Repeat exactly the lines of the material below that run from the "Given: Select the Text tool" line to the "Click the plus icon to add currency" line, including both, and do not carry over any pictures.

*SUPPLIED MATERIAL*:

- - - - -

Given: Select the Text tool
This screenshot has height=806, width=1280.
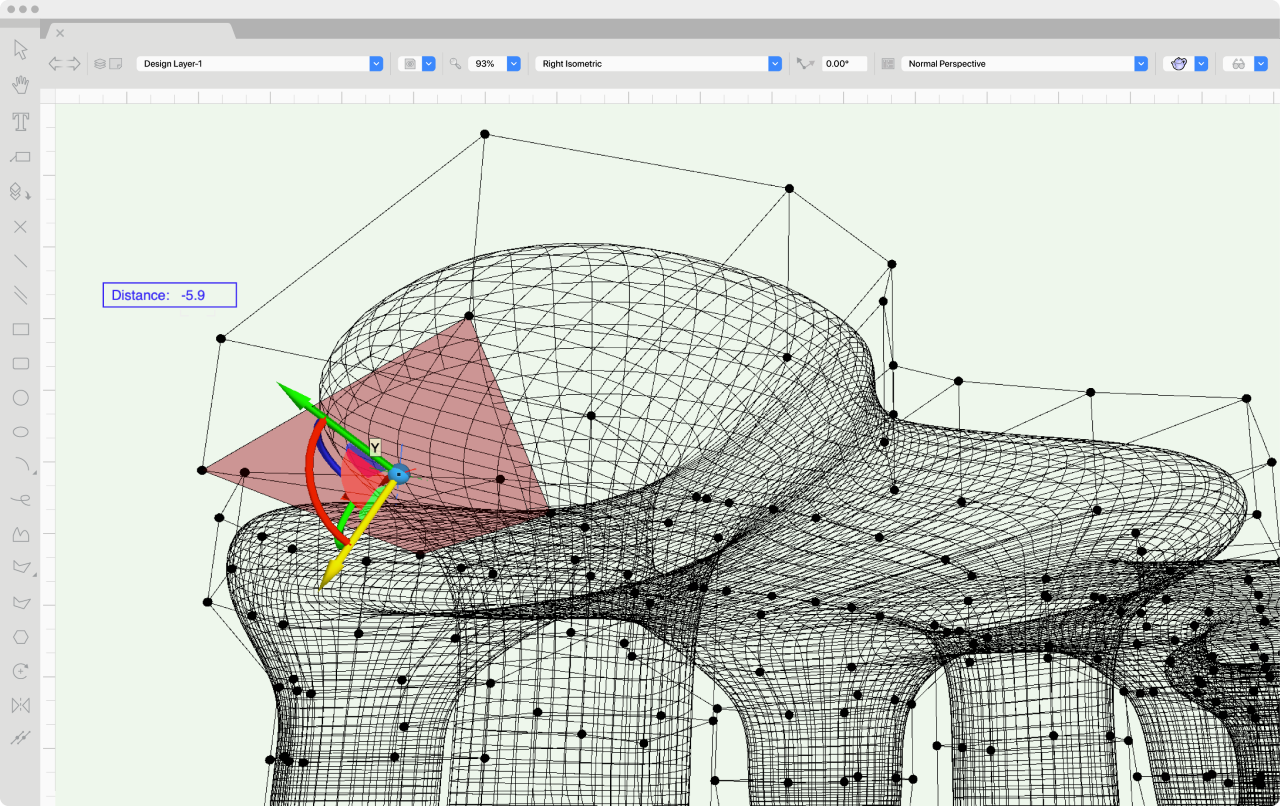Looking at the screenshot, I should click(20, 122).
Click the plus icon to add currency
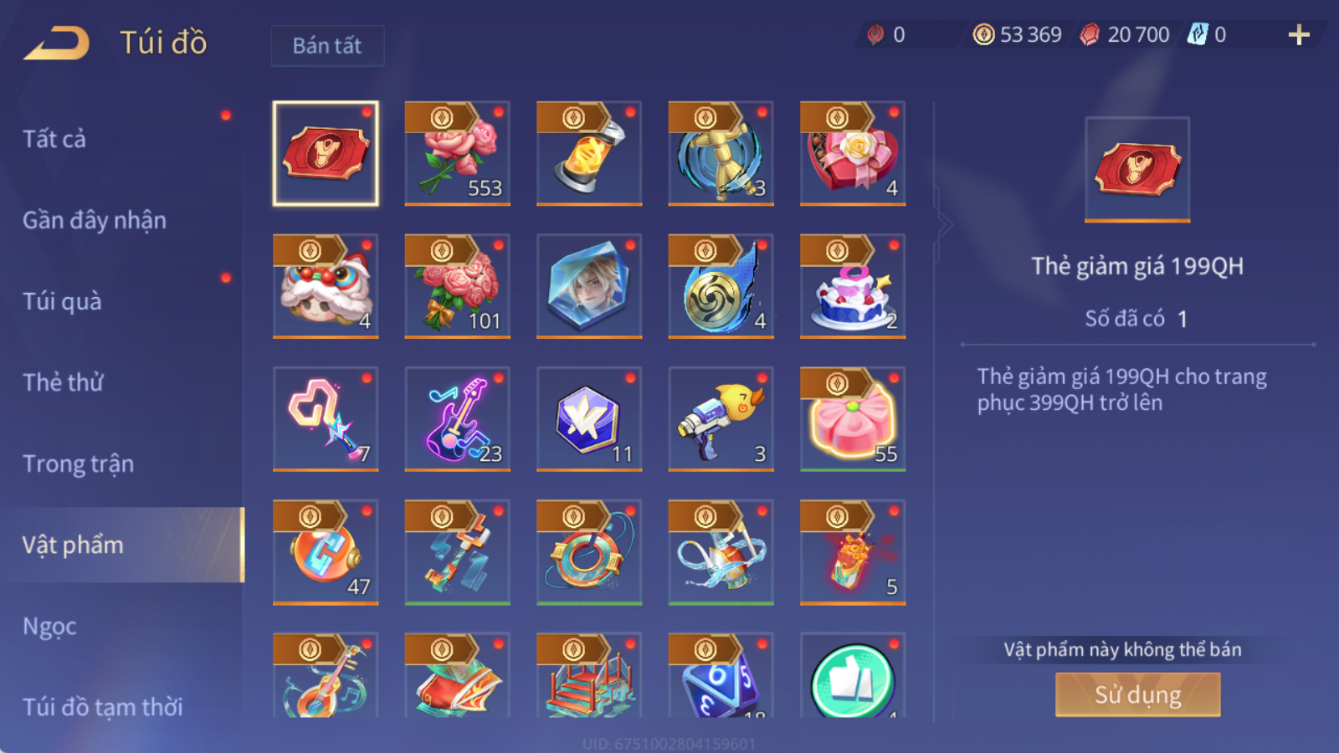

- - - - -

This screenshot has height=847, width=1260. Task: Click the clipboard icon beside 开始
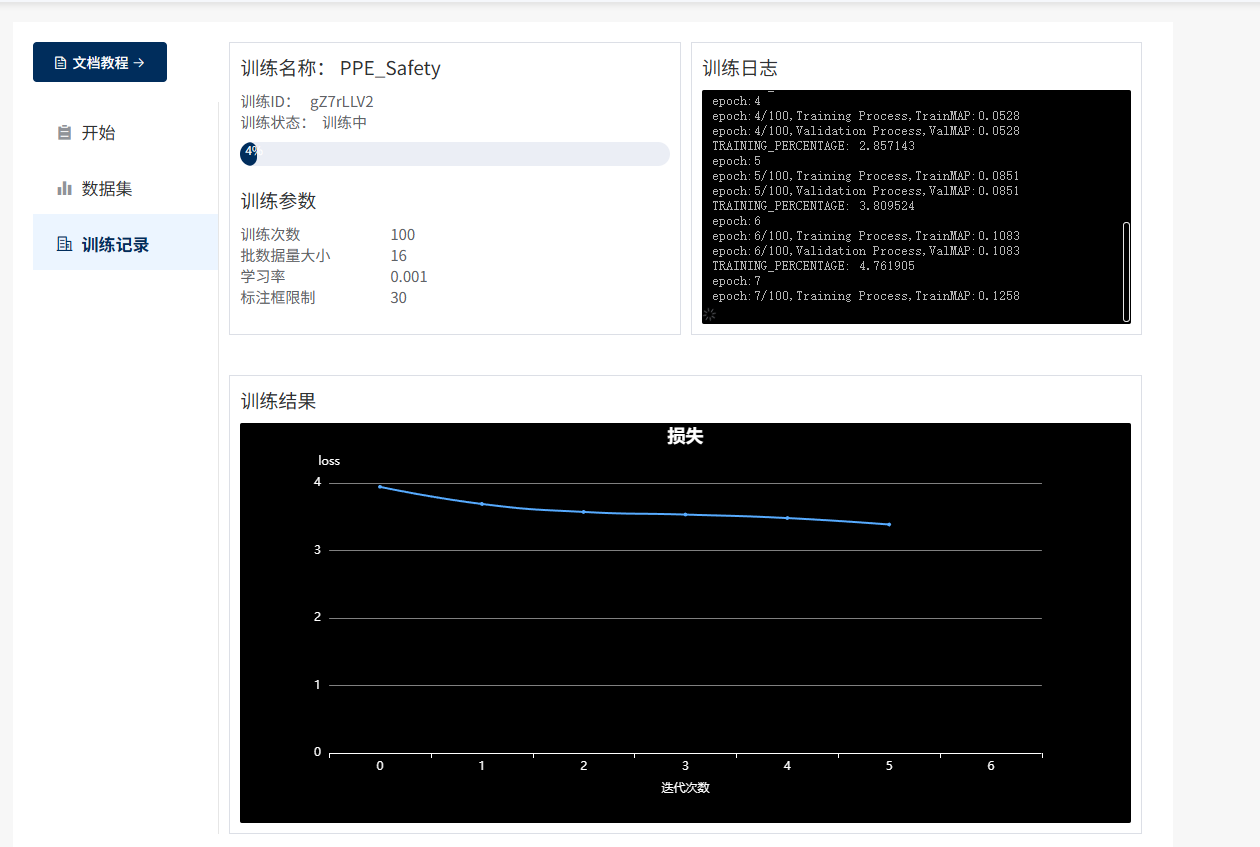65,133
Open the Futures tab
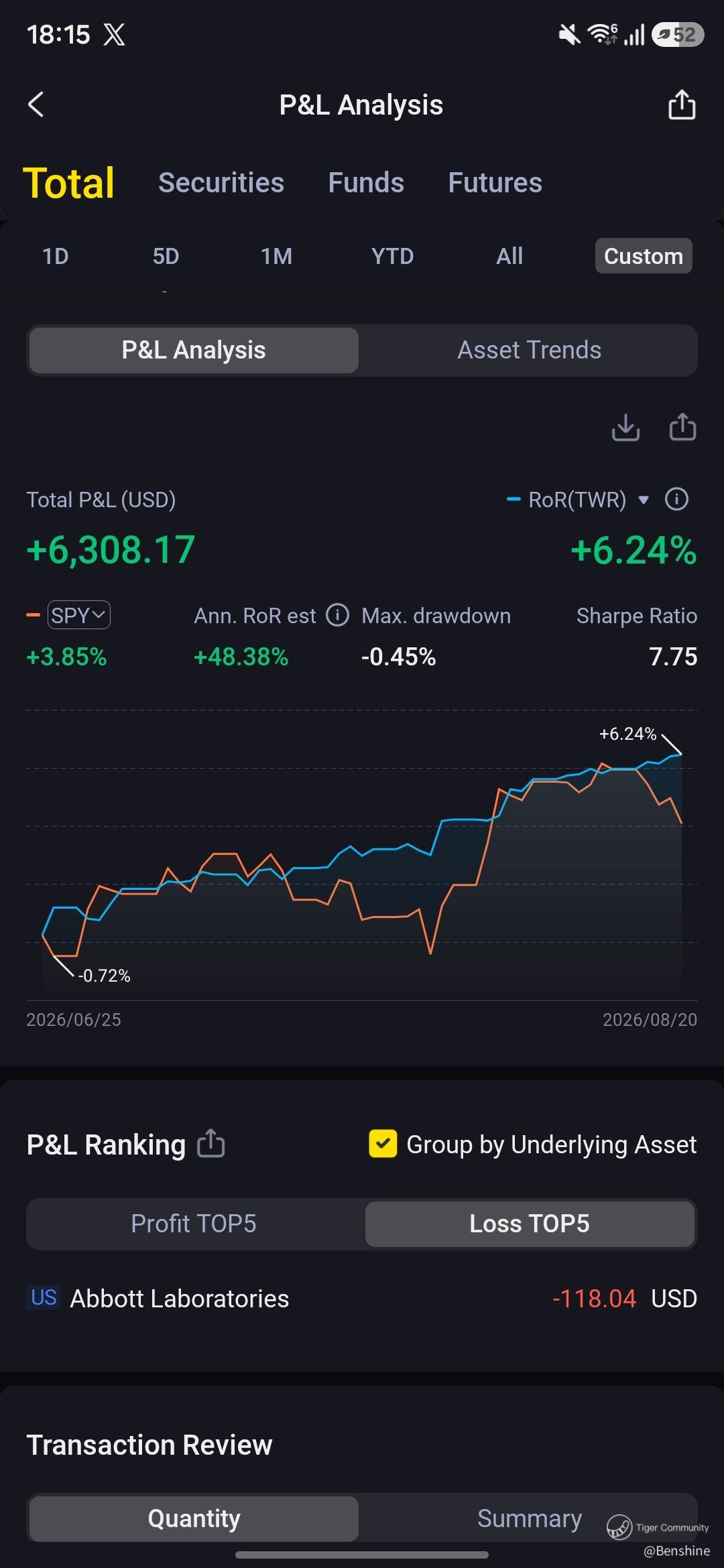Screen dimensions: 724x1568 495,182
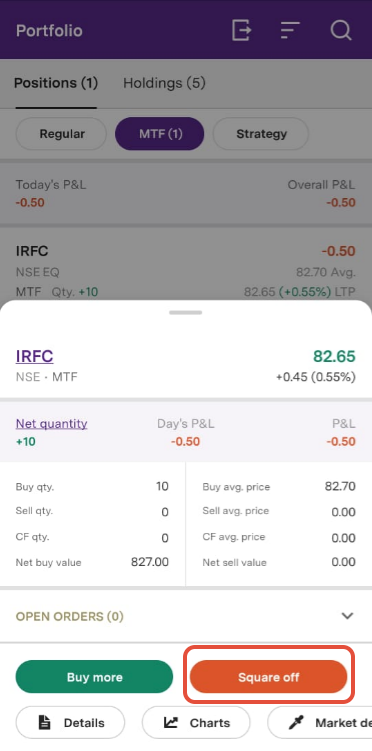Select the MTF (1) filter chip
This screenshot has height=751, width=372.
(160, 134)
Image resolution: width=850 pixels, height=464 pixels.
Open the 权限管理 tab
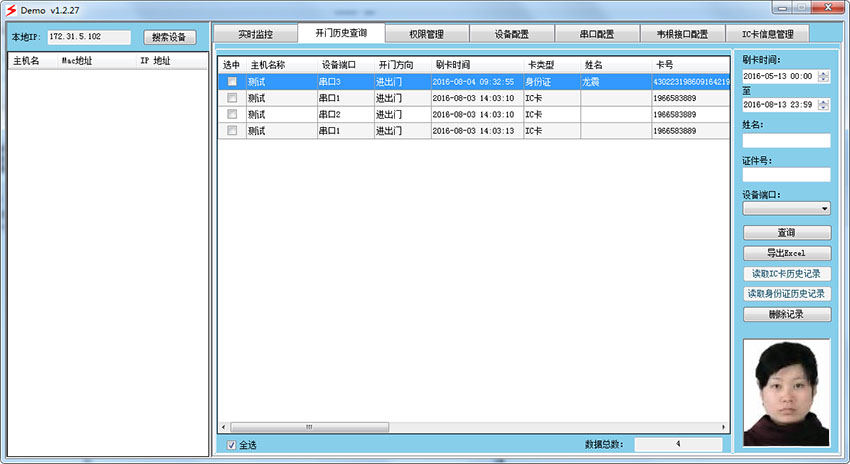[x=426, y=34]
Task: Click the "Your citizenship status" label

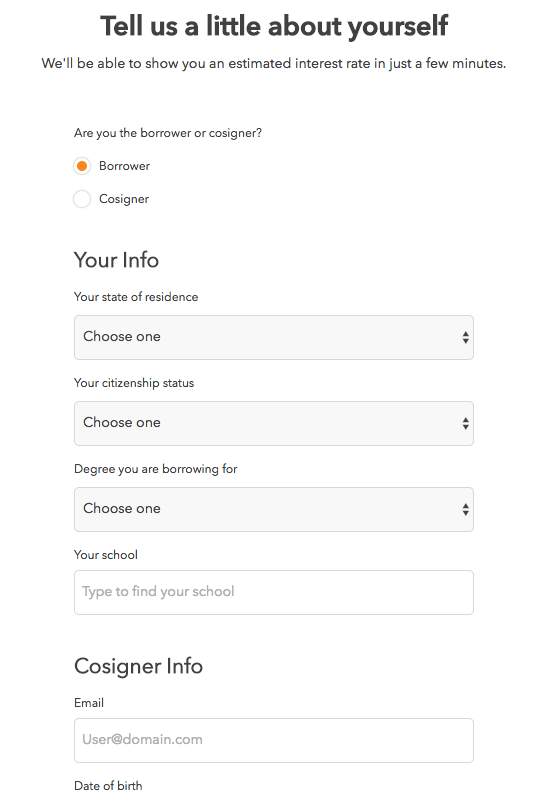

- - - - -

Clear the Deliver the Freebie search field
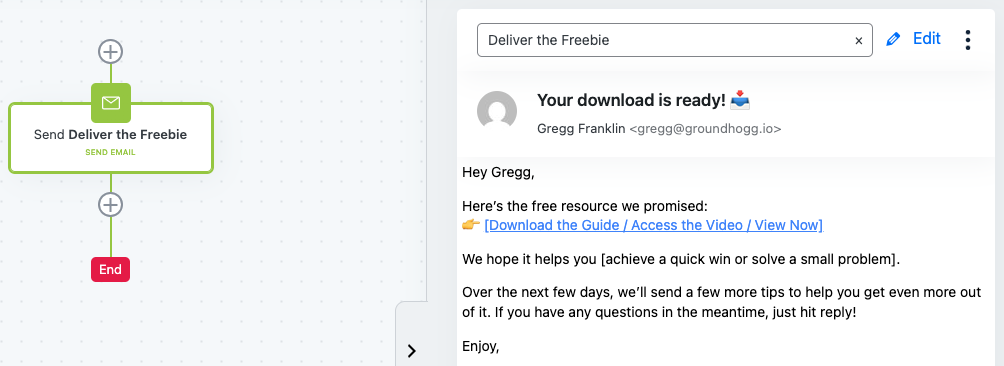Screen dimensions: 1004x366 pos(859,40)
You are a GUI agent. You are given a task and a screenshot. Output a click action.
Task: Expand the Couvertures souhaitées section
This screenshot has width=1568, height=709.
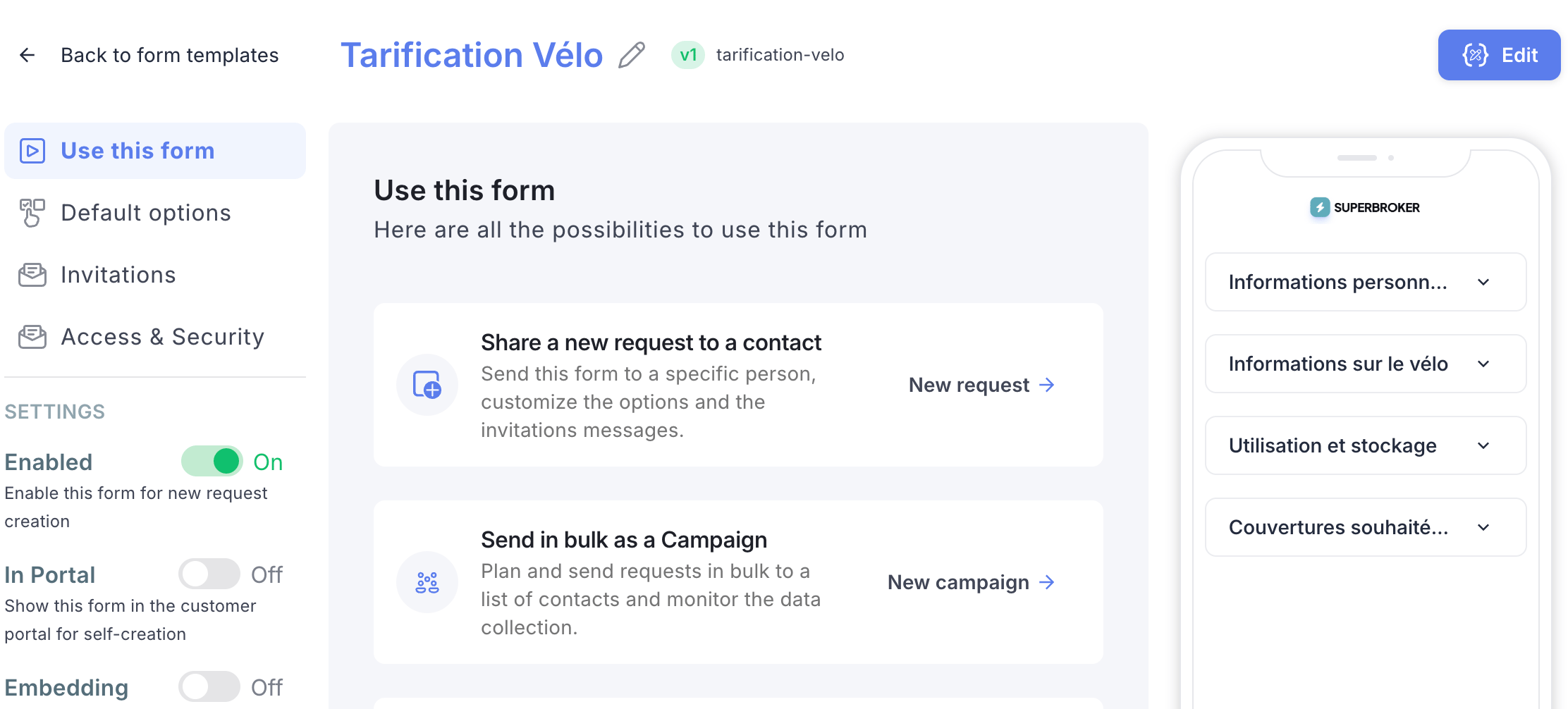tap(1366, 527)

- - - - -

*SOLUTION*:
Given: Select the Text tool
This screenshot has height=806, width=1280.
Looking at the screenshot, I should click(20, 122).
Click the plus icon to add currency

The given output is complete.